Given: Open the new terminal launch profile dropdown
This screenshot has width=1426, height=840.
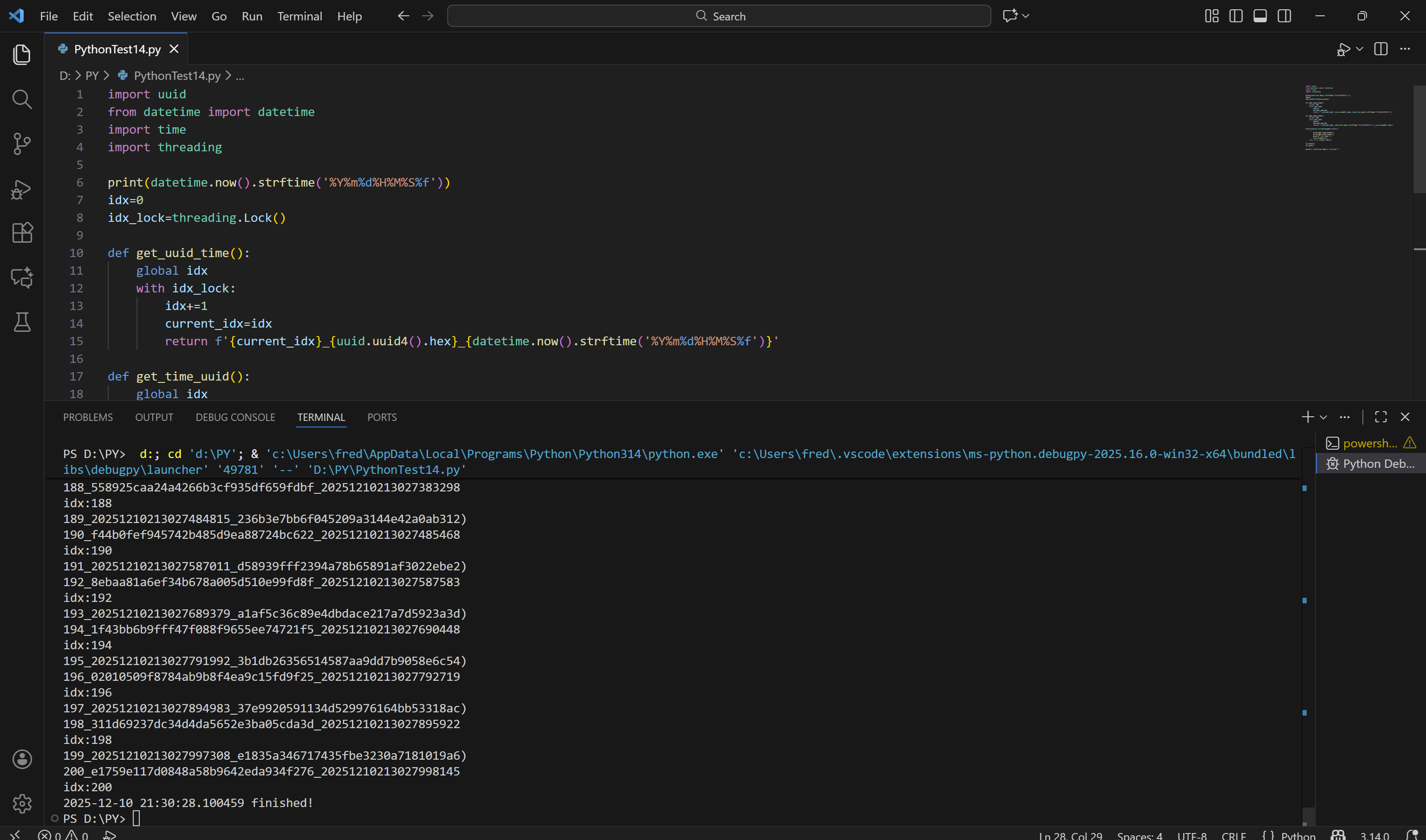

--

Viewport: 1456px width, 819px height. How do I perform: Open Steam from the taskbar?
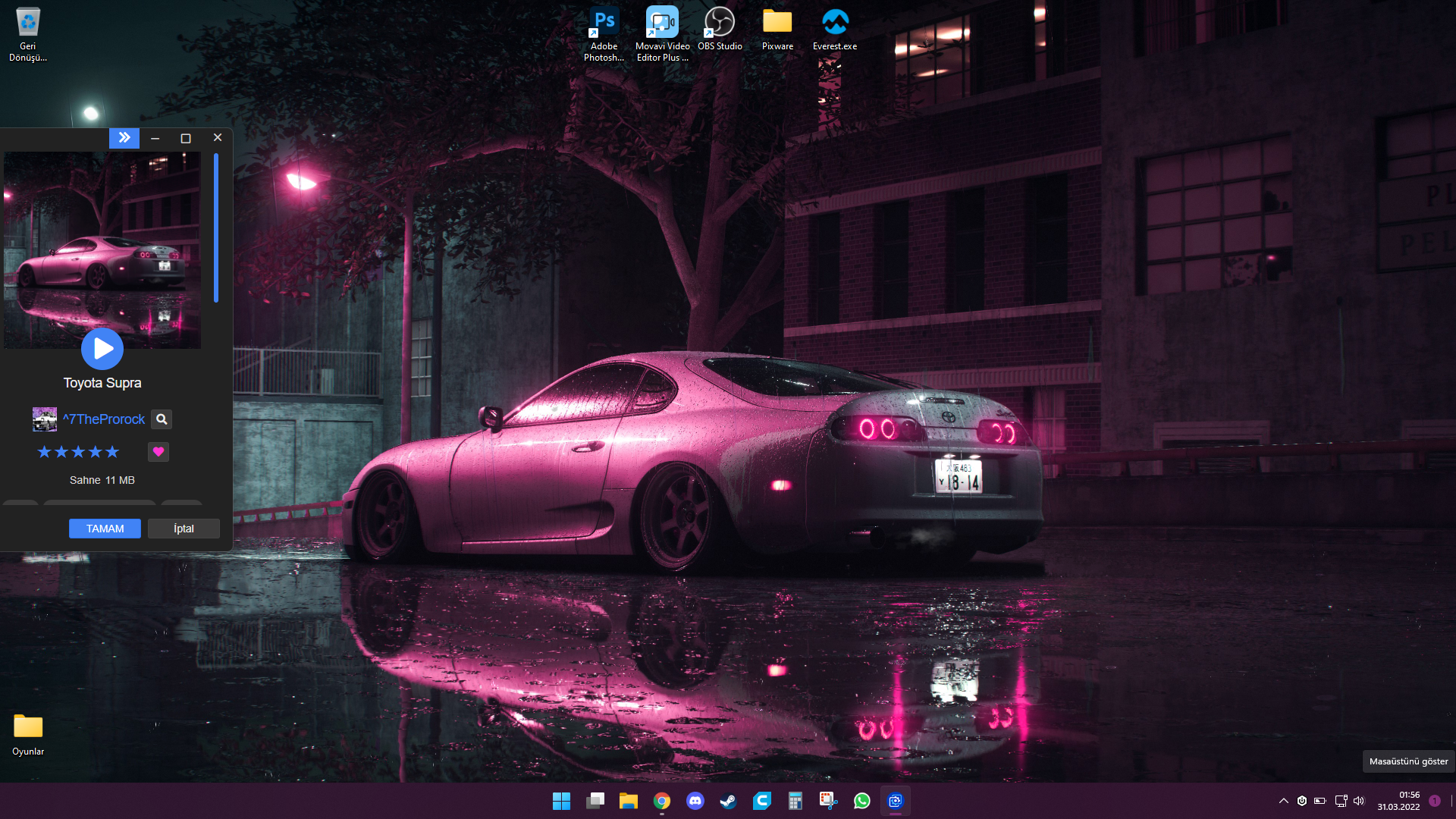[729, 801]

---

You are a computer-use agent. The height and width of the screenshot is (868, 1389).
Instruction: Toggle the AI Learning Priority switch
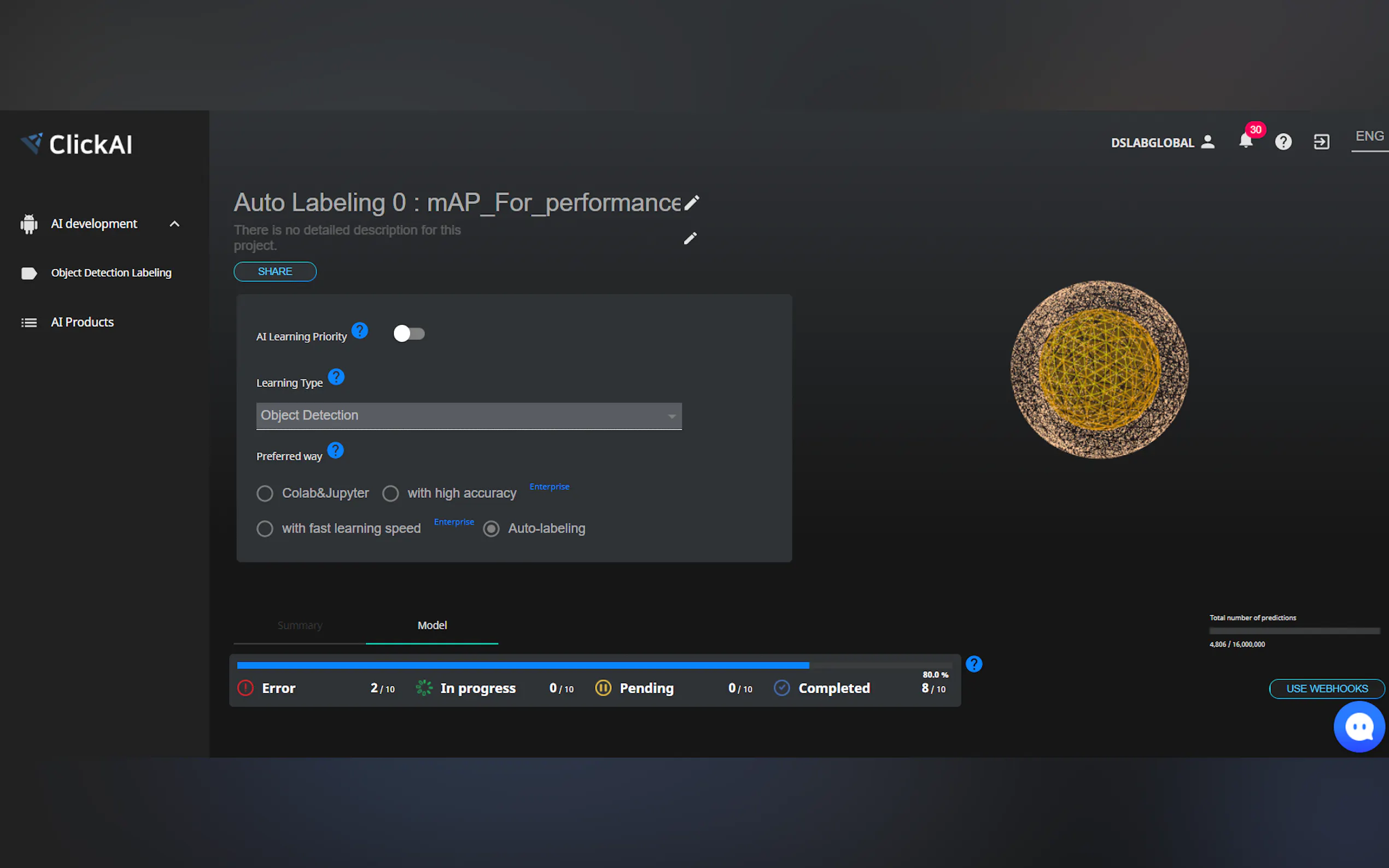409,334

## Work to be completed
Would you please copy exactly the part of the entries above that begins at the line containing "Given: Open the" and ends at the line containing "This screenshot has width=1426, height=840.", both lines included?

## Response to the task
Given: Open the new terminal launch profile dropdown
This screenshot has width=1426, height=840.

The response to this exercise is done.